▸ **Page excerpt**
- - -

Section 4.10. Books and Records. Seller has made and kept (and given Buyer
access to) books and records and accounts, which, in reasonable detail,
accurately and fairly reflect the activities of the Business in all material
respects. The minute books of Seller previously made available to Buyer
accurately and adequately reflect in all material respects all actions
previously taken at meetings or by written consent by the members, board of
directors and committees of the board of directors, in their capacities as such,
of Seller.
Section 4.11. Litigation. Except as disclosed in Schedule 4.11, there is
no action, order, writ, injunction, judgment or decree outstanding or any claim,
suit, litigation, proceeding, labor dispute, arbitration action, governmental
audit or investigation (collectively, "Actions") pending, or to the Seller's
knowledge, threatened or anticipated (a) against, related to or affecting (i)
Seller, the Business, the Assets, or (ii) any officers, directors or members of
Seller, as such, (b) seeking to delay, limit or enjoin the transactions
contemplated by this Agreement, (c) that involves the risk of criminal
liability, or (d) in which Seller is a plaintiff, including any derivative suits
brought by or on behalf of Seller. Seller is not in default with respect to, or
subject to, any judgment, order, writ, injunction or decree of any court or
governmental agency, and there are no unsatisfied judgments against Seller, the
Business or the Assets. Schedule 4.11 contains a brief summary of all Actions
involving, or related to, the Seller or the Business in the past 18 months
including, asbestos claims or discrimination claims (including sex, age, race,
national origin, handicap or veteran status discrimination claims), but
excluding routine worker's compensation claims and routine union grievances.

- - -

▸ **Provided data**
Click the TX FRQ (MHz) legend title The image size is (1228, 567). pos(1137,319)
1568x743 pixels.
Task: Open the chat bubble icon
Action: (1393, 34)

- - -

▸ **Instruction**
In the contract excerpt, what period does the summary of Actions in Schedule 4.11 cover? The lines that come after the contract excerpt are unrelated to it.

▸ **Exercise answer**
The past 18 months.